Few people credit his wealth to pure entrepreneurial vigour. He has long had ties to governments of every political stripe that have guaranteed his main businesses virtual monopoly status. Many Mexicans have come to hate the fact that they can't get through the day without paying money to Slim Helu. He provides everything from telephone services to roads, insurance, plastics, books, CDs, restaurants, car parts and on and on. His companies make up around half of the value of the Mexican stock exchange and are equivalent to 7 per cent of Mexico's GDP. Gates would have to be worth close to $800bn to carry similar weight in the United States.

The Organisation for Economic Co-operation and Development recently reported that Mexican small businesses paid among the highest telephone fees in the world, around $132 per month versus $60 per month in the United States. Slim Helu controls 90 per cent of the Mexican landline business and 70 per cent of the mobile phone industry. The event that transformed Slim Helu from a rich man to a very rich one was the privatisation of state-owned Mexican businesses in the early 1990s. He and the small cadre of families who dominate the country's business garnered control of vast tracts of industry at discount prices and have since consolidated that control with the help of the government.

Depending on your point of view, this represents either the growing pains of a true capitalist economy or the abuse of power and wealth by a corrupt ruling class in a developing country.
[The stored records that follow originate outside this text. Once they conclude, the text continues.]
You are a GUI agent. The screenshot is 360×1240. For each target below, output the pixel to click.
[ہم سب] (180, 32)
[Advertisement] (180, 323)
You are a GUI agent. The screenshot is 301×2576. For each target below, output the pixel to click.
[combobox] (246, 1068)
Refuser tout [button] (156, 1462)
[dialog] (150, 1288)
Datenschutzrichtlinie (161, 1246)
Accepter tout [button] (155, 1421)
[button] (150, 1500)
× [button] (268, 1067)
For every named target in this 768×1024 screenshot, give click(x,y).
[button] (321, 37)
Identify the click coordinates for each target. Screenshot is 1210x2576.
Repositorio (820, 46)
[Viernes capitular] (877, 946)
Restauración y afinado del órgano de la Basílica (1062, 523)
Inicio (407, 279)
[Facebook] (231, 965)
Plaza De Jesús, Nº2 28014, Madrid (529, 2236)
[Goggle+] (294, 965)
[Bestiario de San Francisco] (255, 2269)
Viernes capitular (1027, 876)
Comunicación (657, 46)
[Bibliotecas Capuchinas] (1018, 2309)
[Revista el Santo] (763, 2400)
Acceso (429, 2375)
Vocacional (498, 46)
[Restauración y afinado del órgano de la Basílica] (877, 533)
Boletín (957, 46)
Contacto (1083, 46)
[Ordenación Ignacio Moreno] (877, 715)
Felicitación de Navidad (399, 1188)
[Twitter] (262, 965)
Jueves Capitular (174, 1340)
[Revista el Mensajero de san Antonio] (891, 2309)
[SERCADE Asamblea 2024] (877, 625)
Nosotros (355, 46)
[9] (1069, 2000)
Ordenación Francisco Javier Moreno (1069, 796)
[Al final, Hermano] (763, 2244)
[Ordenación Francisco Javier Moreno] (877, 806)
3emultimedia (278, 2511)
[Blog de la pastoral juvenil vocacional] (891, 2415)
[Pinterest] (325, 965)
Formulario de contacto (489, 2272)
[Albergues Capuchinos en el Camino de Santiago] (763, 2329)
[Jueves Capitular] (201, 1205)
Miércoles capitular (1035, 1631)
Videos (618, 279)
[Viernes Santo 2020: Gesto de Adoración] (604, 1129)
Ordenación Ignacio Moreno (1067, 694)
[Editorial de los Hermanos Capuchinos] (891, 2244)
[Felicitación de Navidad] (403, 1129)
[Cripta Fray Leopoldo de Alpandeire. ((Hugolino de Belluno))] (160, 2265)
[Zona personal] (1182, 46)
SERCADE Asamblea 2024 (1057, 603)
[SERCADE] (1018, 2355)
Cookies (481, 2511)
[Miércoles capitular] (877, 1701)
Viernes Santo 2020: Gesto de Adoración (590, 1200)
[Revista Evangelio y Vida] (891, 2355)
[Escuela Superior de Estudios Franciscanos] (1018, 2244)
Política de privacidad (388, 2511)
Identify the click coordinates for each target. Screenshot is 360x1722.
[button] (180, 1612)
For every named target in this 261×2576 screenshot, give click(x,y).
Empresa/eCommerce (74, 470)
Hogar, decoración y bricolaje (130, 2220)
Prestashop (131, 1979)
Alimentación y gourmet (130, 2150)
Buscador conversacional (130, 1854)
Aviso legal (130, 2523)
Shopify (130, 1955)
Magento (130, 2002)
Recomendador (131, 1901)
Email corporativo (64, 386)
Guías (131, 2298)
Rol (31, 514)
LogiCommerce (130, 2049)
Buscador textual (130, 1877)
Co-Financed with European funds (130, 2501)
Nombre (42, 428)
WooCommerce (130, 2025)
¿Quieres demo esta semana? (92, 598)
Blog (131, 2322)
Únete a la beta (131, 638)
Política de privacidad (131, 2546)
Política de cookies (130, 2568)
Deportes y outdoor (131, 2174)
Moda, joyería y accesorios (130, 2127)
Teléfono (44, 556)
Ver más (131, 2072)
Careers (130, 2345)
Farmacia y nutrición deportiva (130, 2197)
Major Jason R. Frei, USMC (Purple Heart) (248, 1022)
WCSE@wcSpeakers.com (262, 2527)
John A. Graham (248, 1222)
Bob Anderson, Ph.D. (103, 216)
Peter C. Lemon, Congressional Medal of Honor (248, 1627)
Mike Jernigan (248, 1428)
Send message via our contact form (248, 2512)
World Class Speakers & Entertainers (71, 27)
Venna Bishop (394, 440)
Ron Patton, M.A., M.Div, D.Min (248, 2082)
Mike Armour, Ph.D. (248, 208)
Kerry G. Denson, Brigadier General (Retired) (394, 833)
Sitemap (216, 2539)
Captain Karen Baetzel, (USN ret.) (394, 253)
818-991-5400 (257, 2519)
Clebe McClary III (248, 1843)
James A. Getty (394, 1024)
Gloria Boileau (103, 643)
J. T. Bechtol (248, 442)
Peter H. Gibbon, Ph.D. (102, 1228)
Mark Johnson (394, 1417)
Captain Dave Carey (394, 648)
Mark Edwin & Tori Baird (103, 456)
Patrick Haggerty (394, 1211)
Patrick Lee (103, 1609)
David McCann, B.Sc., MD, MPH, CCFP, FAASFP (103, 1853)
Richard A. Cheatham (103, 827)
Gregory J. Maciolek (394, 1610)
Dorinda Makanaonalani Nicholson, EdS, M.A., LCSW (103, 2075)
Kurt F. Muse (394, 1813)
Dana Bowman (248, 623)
Slim Helu has become the whipping boy for those who believe the latter.

In recent months, Slim Helu's aversion to philanthropy has changed. He has begun pouring money into his foundation and has promised to donate up to $10bn over the next four years to fund health and education programs in Mexico. He has already given away millions for scholarships, contact lenses and bicycles for poor children. But his pledges are still a fraction of the money given away by Gates and Buffett.

In June, Slim Helu is expected to attend a party thrown by Tony Blair at 10 Downing Street for the American friends of the Tate Gallery. In the past, when he was just another billionaire toiling away in his bare, basement office in the suburbs of Mexico City, no-one would have blinked an eyelid at his trip to London. Now, of course, they will be asking why a man is taking money from poor Mexicans and redirecting it to a British art gallery.

Life at the top of the rich list, as Gates could tell him, can be a turbulent ride.